**Given text**:
+--

Burrowed under
the surface,
secreted shadows
that swirl sand
and flooded land
with God's hand.
I'll masquerade
as a poet
a little longer,
learning to find
myself
beneath my words,
expose my own
taproots.
Shortly into remission from stage three cancer, I was joking with my primary care physician: “What doesn’t kill you makes you stronger, right?”
“Well,” she said, surprisingly hesitant. “It makes you more empathetic.”
I placed her words into the basket of reliable advice I’d taken away from cancer treatment. We cancer thrivers and survivors hear so many pieces of unhelpful advice from acquaintances when going through treatment, from the suggestions that we need to avoid X food or beverage, make X new huge lifestyle change, try X new expensive supplement. However, every once in a while, we can tuck away something valuable.
My doctor’s words have become my motto now: “What doesn’t kill you makes you more empathetic.” I realized that it was life advice that I could live by. I share it with my students each semester. And each day I consider ways that I can live with love as my primary focus. I don’t toss out the “L” word lightly, like my friends and I used to do in middle school, signing every entry in our yearbook “Love ya!”, even for the classmates we’d never spoken a word to. And I don’t mean it in a romantic way, like I think we are programmed to do in western culture, too frightened of what others will think if we use that word with someone who is not our partner or immediate family.
But that’s just it. Maybe our family is bigger than we realize. Last summer, we were visiting with friends from Bangladesh and my friend said that we two should take all our kids and go across the street to the pool while the husbands did “manly things” (they went shopping 😅 ). “We can all use my family pass because we are all family,” she said.
It was easy for these friends to become our family because we’d known each other since college, had shared each others’ food and houses, and were raising children who already considered each other brothers and sisters. Even if the blonde woman working at the pool gave us some serious side-eye when we announced we were sisters, it didn’t matter. Family is not something you can identify based on appearance.

+--

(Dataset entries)
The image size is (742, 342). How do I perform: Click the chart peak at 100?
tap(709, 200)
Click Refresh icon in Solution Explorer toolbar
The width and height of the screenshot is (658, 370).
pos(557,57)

+--

**Problem to solve**: According to the essay on empathy and family, why was it easy for the friends from Bangladesh to become the narrator's family?

**Result**: They had known each other since college and had shared each other's food and houses. They were also raising children who already considered each other brothers and sisters.